Well, there goes my vacation. :|
*hugs*
True/ But sadly there's very little more technical information that can be brought to the table. Without seeing their code, or watching a presentation describing their engine, we don't know what limits they are hitting in these boxes and can't speculate as to whether those limits could be addressed in other ways. eg. We know about PS3's MSAA limits and why it typically lacked the same level of AA in cross-platform titles, but we never had the opportunity to look at SPU usage and consider theoretical alternative AA strategies. Now we have MLAA and we can start speculating if a cross-platform game like RDR could feature it, but without knowing how their SPU code runs, we can't fairly comment. Some claim they should be using SPUs to do MLAA. Some claim the SPUs are tied up with just rendering the game as it. We can't be sure either way, and a lot of discussion is thus faith-based.The only new information that can be brought to the table is in regards to the evolving multi-plat game landscape. But we dismiss this new information under the heading of 'they made different decisions and are justified in doing so'. The first part is a given, but the second part we accept as an article of faith. We see it claimed so often, but don't see it backed up. Rather, what we do see is circular logic repeating how justified the technical compromises are based on the architectural differences of the systems. Without facts, what we have isn't a technical discussion but rather opinion layered on opinion.
Offhand, I think there's two importnat components to a game being "open world". One is streaming rather than loading sections, for a continuous progression, and the other is the possibiltt to turn, face and move in any direction at any given time for a decent distance, such that the engine has to be capable of you running two blocks north, east, south or west at any point, in contrast to a game that knows you can only move north as the other directions have been conveniently blocked with rubble.

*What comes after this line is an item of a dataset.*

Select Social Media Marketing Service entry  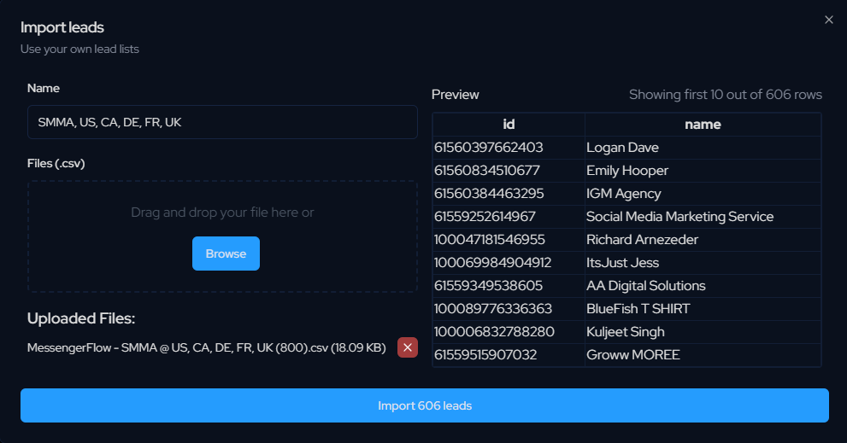click(679, 217)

Games like Uncharted 2 know where the player is going, so can allocate more resources to any given are. A game that's open world like GTA won't box the player in so much, so the engine has to worry about far more possibilities and so be unable to provide as much detail to a given area (until we get Megatexture!).
The assumption that this certain game could have been done significantly better (ie. at 720p resolution) on the PS3, but Rockstar has not cared / is incompetent, is just as much speculation, too.
Yet some people state it as a fact and pull out some crazy explanations and conclusions to justify this point. That is what I have a problem with.
Would a multiplayer map be considered "open world", ie a multiplayer map from BFBC2? Or is it just not big enough?
Which was a major contributing factor to the crappiness of this thread, and other similar major game discussions.Yet some people state it as a fact and pull out some crazy explanations and conclusions to justify this point.
Not big enough. Though 'big enough' is the wrong term. You could have an area the size of, say, the largerst MAG map, but full of building you can visit full of unique content you can use. You couldn't fit all of that in memory at once, so the engine would have to fetch the bits of the world you could see as you come across them. Walk down a street and it needs load in any of the buildings either side of you whether you enter them or not, because you don't want 5 seconds standing in the doorway as it loads. And then as the junction it needs to have every road available to show you, and then the houses you may enter, or the street behind you if you turn around. In contrast, a great big map of streets that form a simple grid, with no house interiors and repetitive exteriors, requires a much simpler engine and the developers could fit more detail into a less varied set of assets.Would a multiplayer map be considered "open world", ie a multiplayer map from BFBC2? Or is it just not big enough?